O texto que foi apresentado pelo deputado federal, Murilo Galdino (Republicanos-PB), em maio de 2024, mas só em agosto de 2025 começou a tramitar na Câmara dos Deputados, segue agora para sanção do presidente da República, Luiz Inácio Lula da Silva.
Segundo a Agência Arko, o PL 1.546/24, proíbe o desconto automático para beneficiários do INSS de mensalidades de associações, sindicatos, entidades de classe ou organizações de aposentados e pensionistas, mesmo com autorização expressa do beneficiário.
Conforme o g1, o projeto surgiu após uma operação da Polícia Federal e da Controladoria-Geral da União CGU, em abril, que revelou o desvio de bilhões de reais de benefícios previdenciários.
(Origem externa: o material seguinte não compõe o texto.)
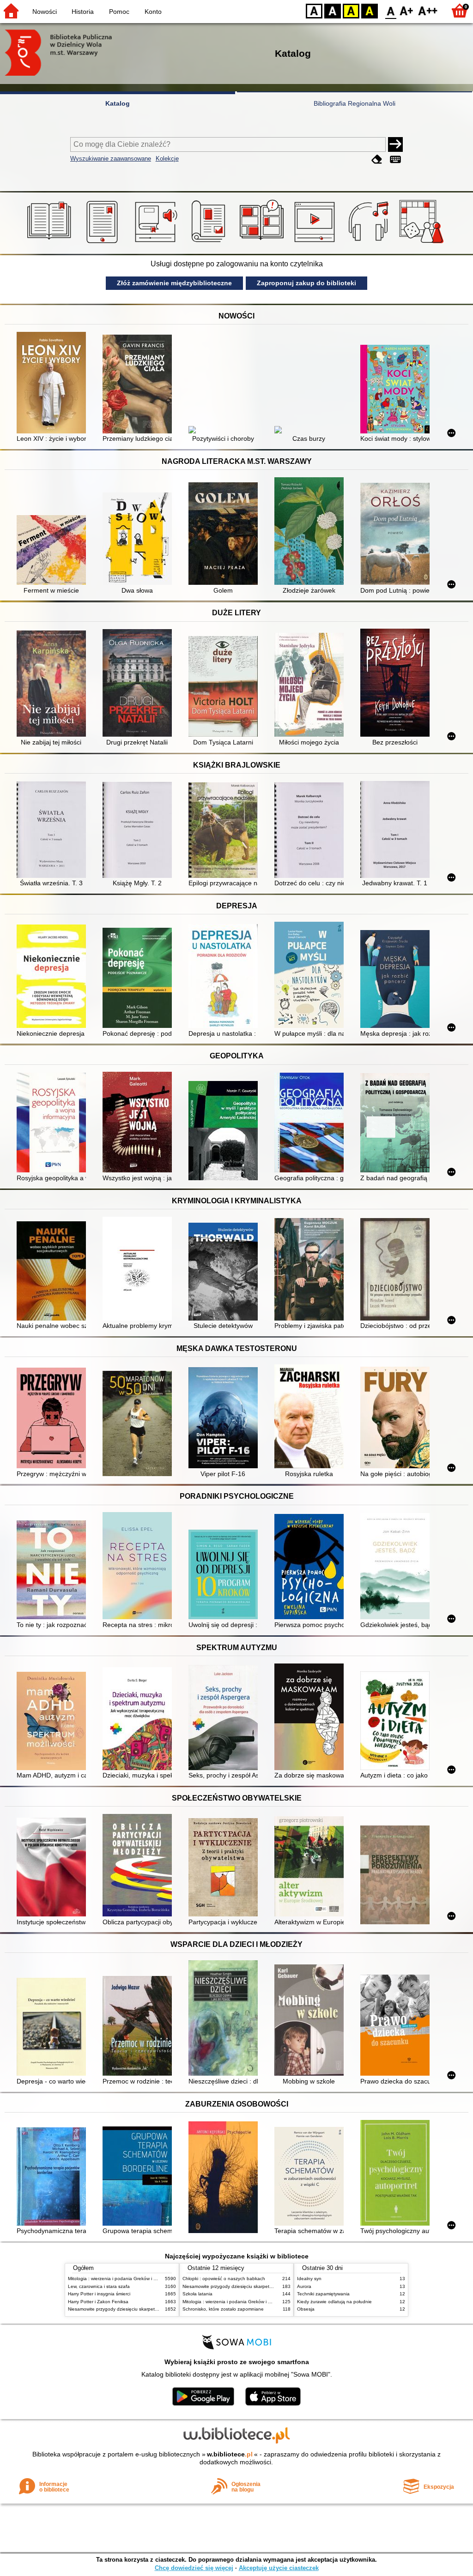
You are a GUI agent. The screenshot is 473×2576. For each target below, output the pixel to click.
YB (351, 10)
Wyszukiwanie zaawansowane (110, 158)
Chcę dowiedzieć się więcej (194, 2567)
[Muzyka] (369, 243)
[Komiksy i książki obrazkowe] (263, 243)
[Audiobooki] (157, 243)
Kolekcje (167, 158)
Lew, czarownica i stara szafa (99, 2286)
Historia (83, 11)
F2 (428, 10)
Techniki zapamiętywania (323, 2293)
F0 (391, 10)
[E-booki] (103, 243)
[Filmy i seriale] (316, 243)
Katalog (117, 103)
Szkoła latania (197, 2293)
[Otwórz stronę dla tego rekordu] (54, 383)
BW (333, 10)
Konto (153, 11)
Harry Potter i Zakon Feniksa (98, 2301)
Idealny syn (309, 2278)
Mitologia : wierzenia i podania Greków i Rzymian (119, 2278)
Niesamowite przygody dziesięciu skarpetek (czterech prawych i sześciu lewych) (152, 2309)
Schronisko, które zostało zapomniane (223, 2309)
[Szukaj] (395, 144)
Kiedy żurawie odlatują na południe (334, 2301)
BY (369, 10)
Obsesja (306, 2309)
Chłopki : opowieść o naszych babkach (223, 2278)
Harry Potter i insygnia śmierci (99, 2293)
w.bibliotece (230, 2454)
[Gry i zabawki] (423, 243)
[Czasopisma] (210, 243)
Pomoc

Em menos de um mês, foi aprovado na Câmara e, no início de setembro, seguiu ao Senado para votação em regime de urgência.
A operação, também levou ao início de uma Comissão Parlamentar Mista de Inquérito (CPMI) do INSS, que está em tramitação a fim de ouvir e investigar suspeitos de envolvimento na fraude bilionária, que prejudicou aposentados e pensionistas do INSS.
Quem irá pagar?
O texto prevê que o INSS cobre das instituições os valores indevidos e, caso não consiga, use o Fundo Garantidor de Créditos para o ressarcimento — ponto criticado por Randolfe Rodrigues (PT-AP) por transferir a responsabilidade ao governo. O projeto também determina o ressarcimento às vítimas, segundo o governo, mais de R$ 2,1 bilhões já foram devolvidos a três milhões de beneficiários, e o prazo para contestações foi prorrogado até fevereiro.
Randolfe Rodrigues (PT-PA) é líder do governo no Congresso e mostrou seu descontentamento com a decisão: “Nossa posição é favorável, mas trago uma preocupação. Nós falamos que se a entidade não ressarcir o consignado, quem vai ressarcir é a União. Então, manda a conta pra viúva, manda a conta pra União e pro brasileiro.”
O projeto permite o sequestro de bens de suspeitos de aplicar descontos ilegais em aposentadorias e pensões, incluindo patrimônios transferidos a terceiros ou pertencentes a empresas ligadas aos investigados.
Contratação de crédito consignado
Também alvo de investigação, o crédito consignado passa a ter mais exigências na hora da contratação, como: assinatura de um termo de autorização autenticado por biometria ou assinatura eletrônica.
O projeto estabelece que descontos indevidos devem ser devolvidos em até 30 dias, sob pena de ressarcimento pelo INSS. Segundo a Agência Arko, também foi proposto que o Conselho Nacional da Previdência Social (CNPS), não seja mais responsável pela definição da taxa máxima de juros de crédito consignado para aposentados e pensionistas, passando esta função para o Conselho Monetário Nacional (CMN), assunto que, segundo o g1, não foi bem aceito pelo senador Weverton Rocha (PDT-MA), mas a regra foi mantida pelo relator do caso, Rogério Marinho (PL-RN). O assunto agora vai para avaliação do presidente Luiz Inácio Lula da Silva (PT).